(Word and element location entries)
▬▬▬▬▬▬▬▬▬▬
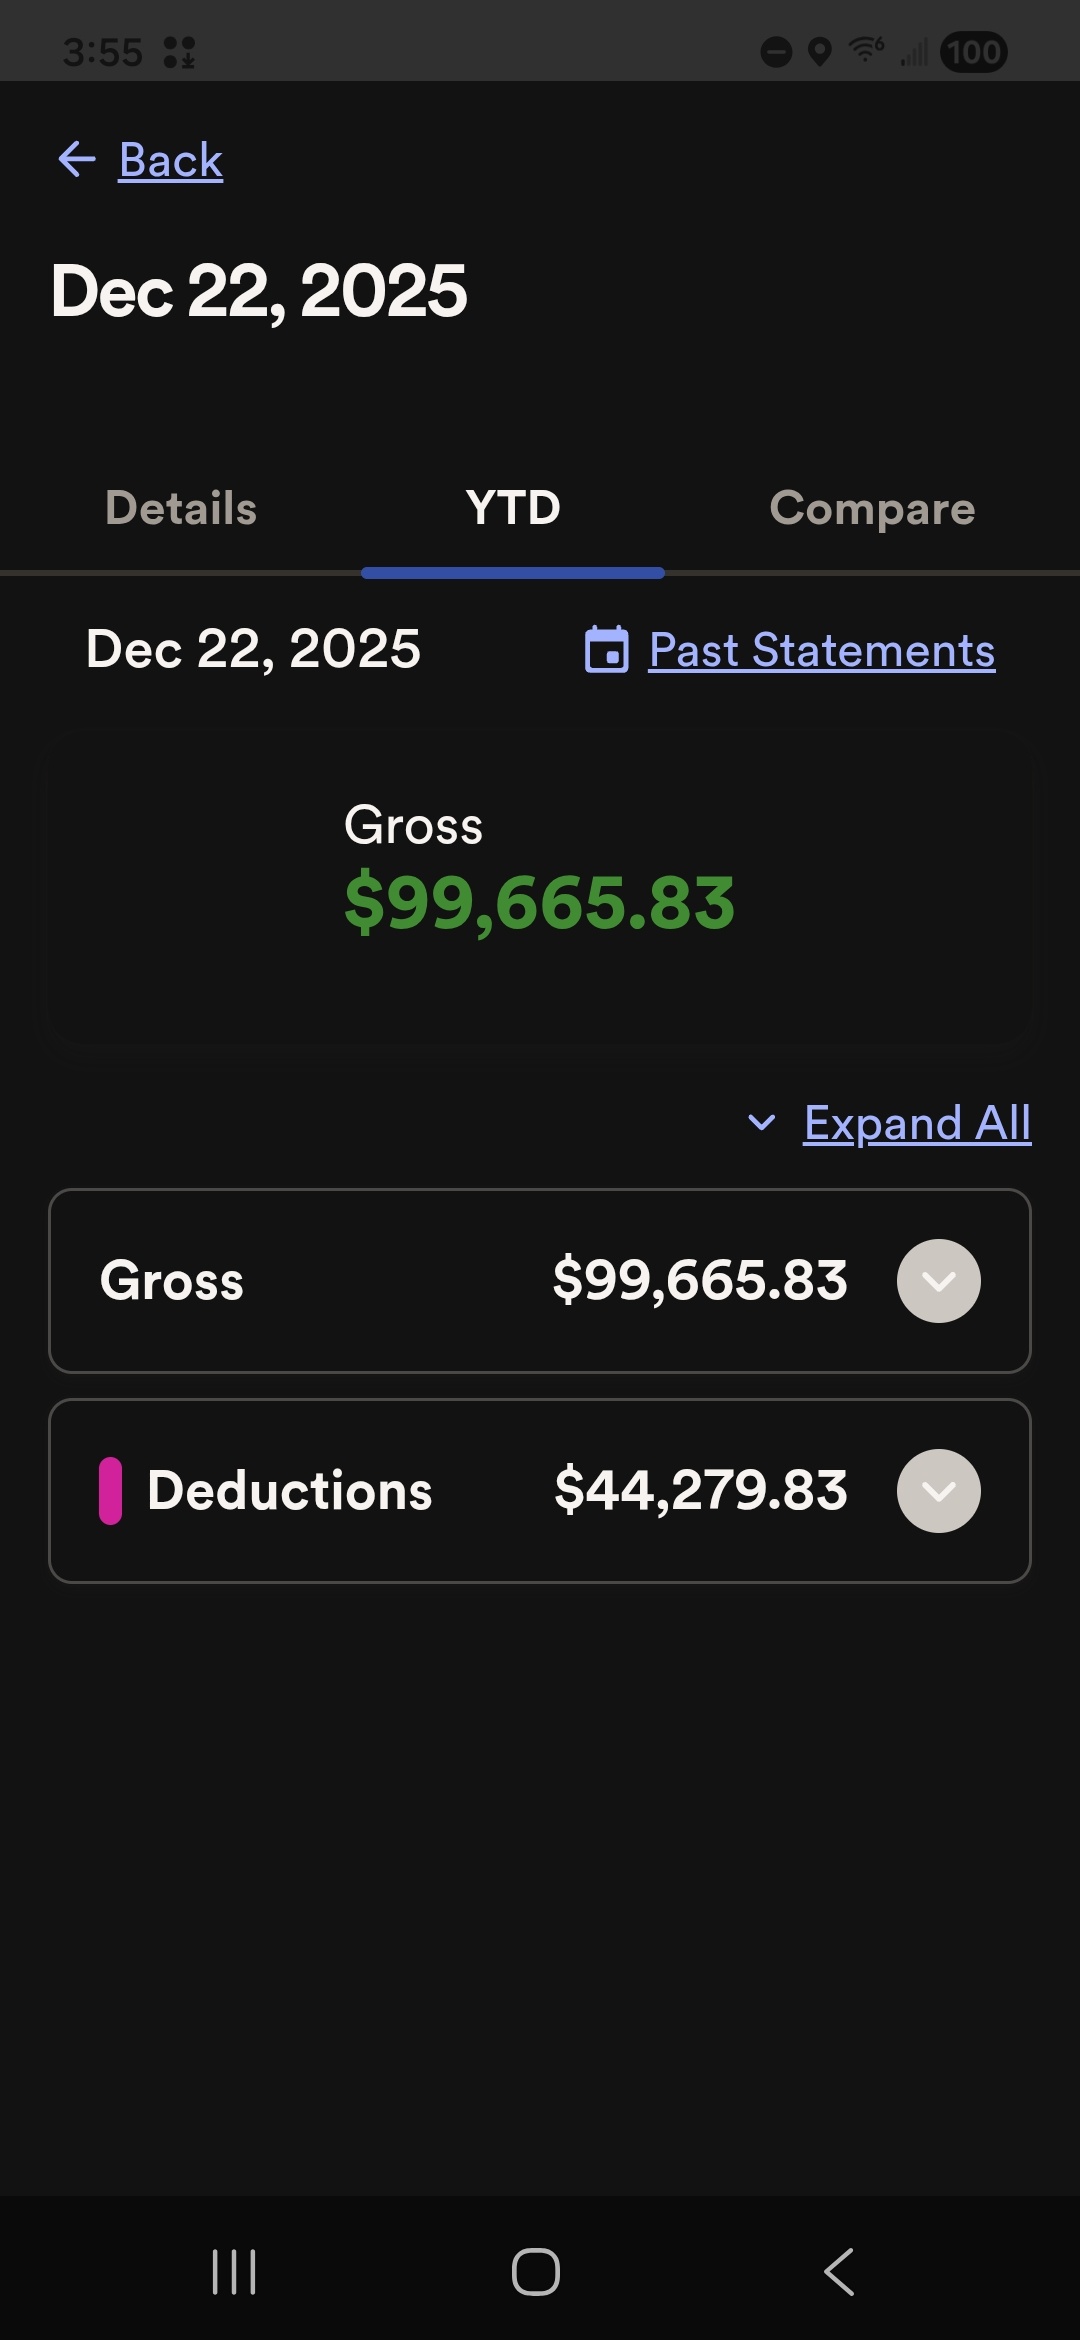Expand the Deductions row chevron
1080x2340 pixels.
(x=938, y=1491)
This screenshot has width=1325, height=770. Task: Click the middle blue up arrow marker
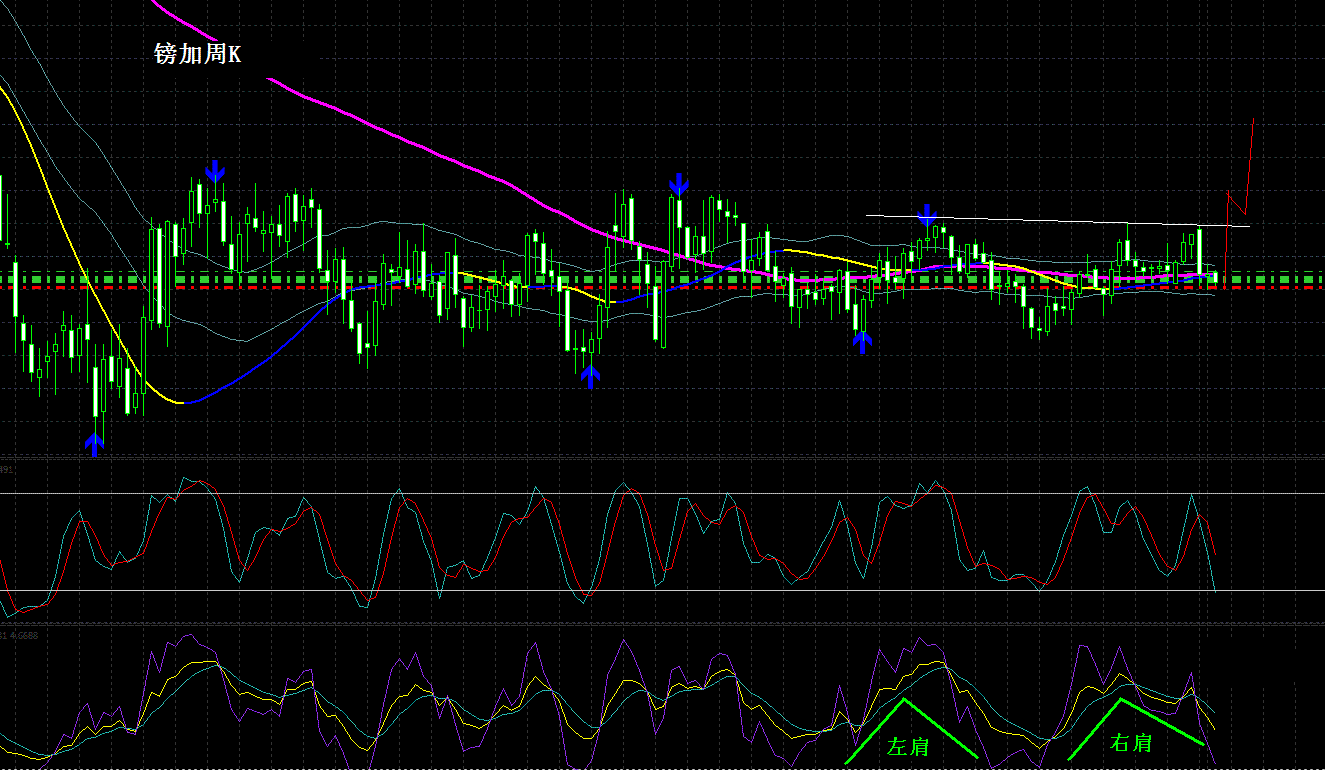(591, 375)
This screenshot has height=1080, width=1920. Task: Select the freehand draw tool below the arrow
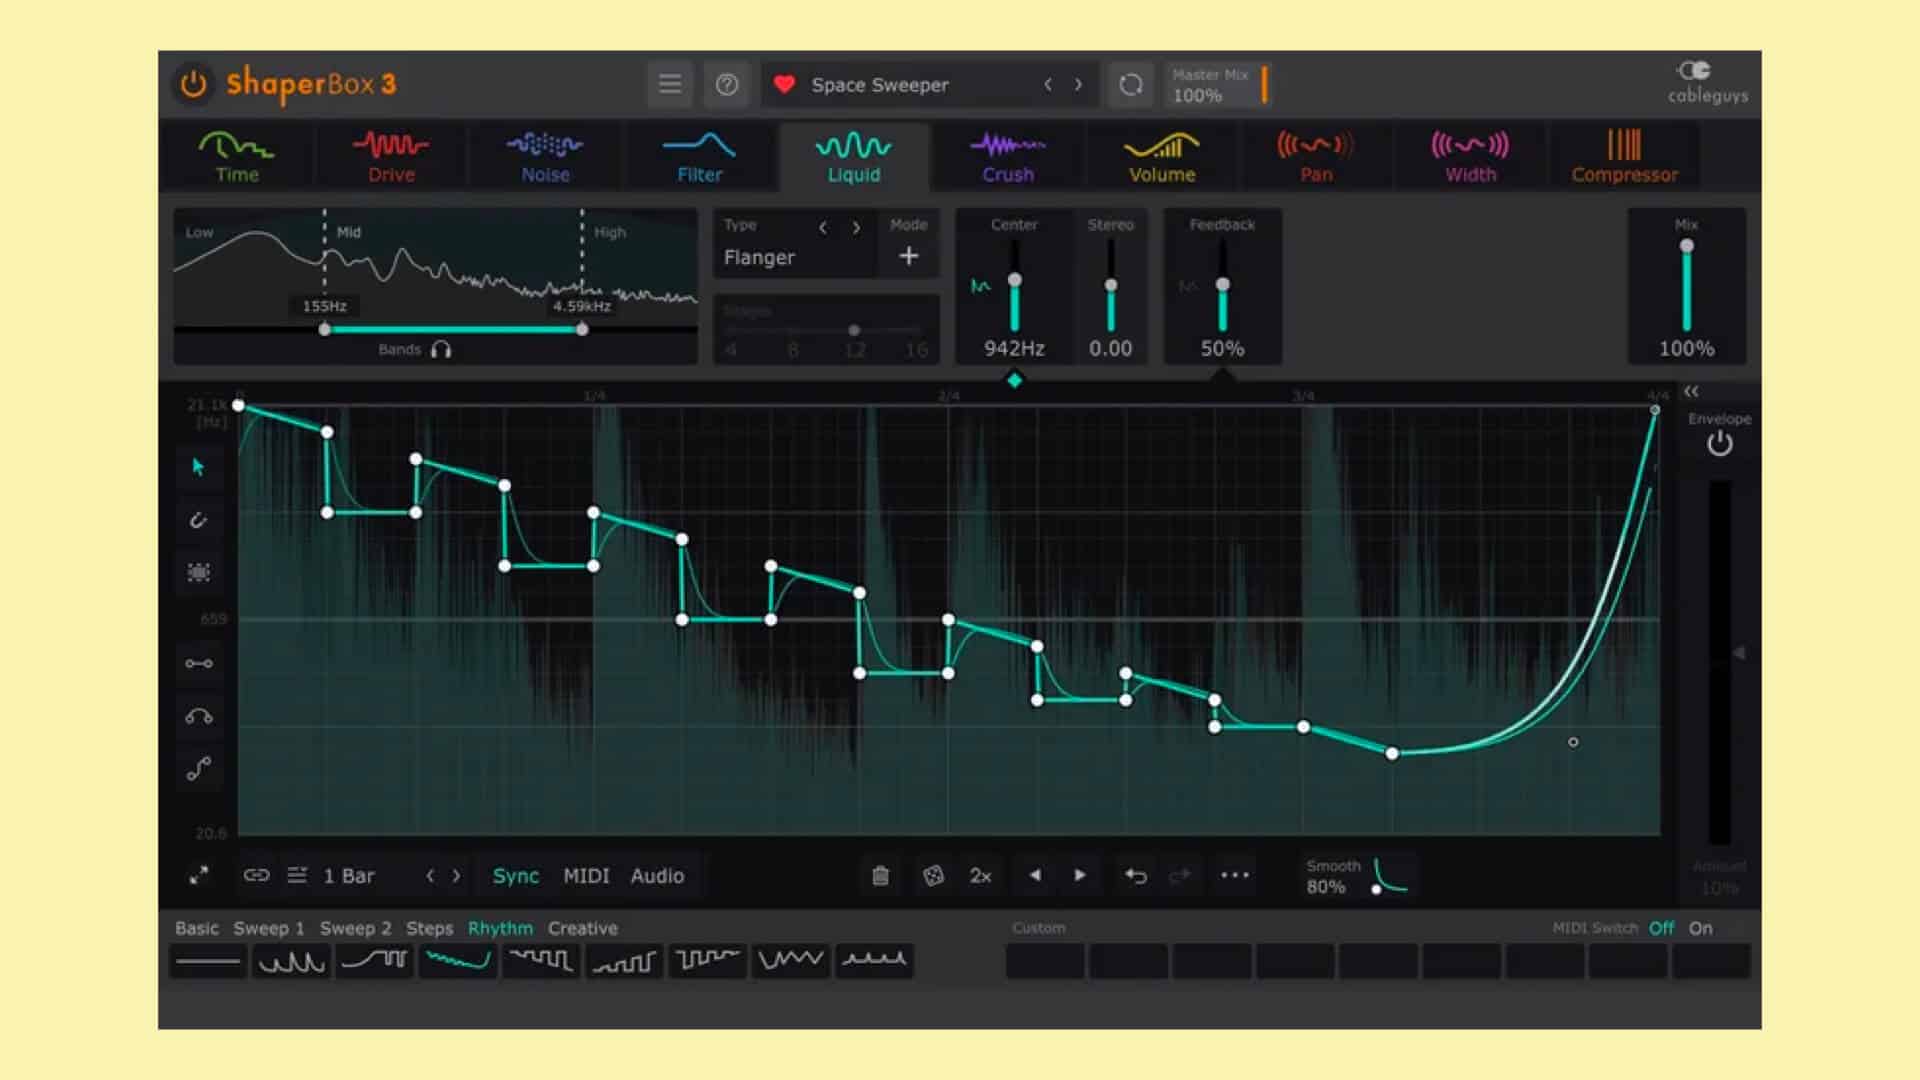[x=199, y=520]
▬▬▬▬▬▬▬▬▬▬
▶ **Required task**
Rewrite all of the entries above, swapping every "screenshot" for "image" and changing nothing else, and leave out the pictures.

▶ **Full solution**
Expand the Deductions row chevron
1080x2340 pixels.
(x=938, y=1491)
This image has width=1325, height=770. Task: Click the middle blue up arrow marker
(591, 375)
This image has height=1080, width=1920. Task: Select the freehand draw tool below the arrow
[x=199, y=520]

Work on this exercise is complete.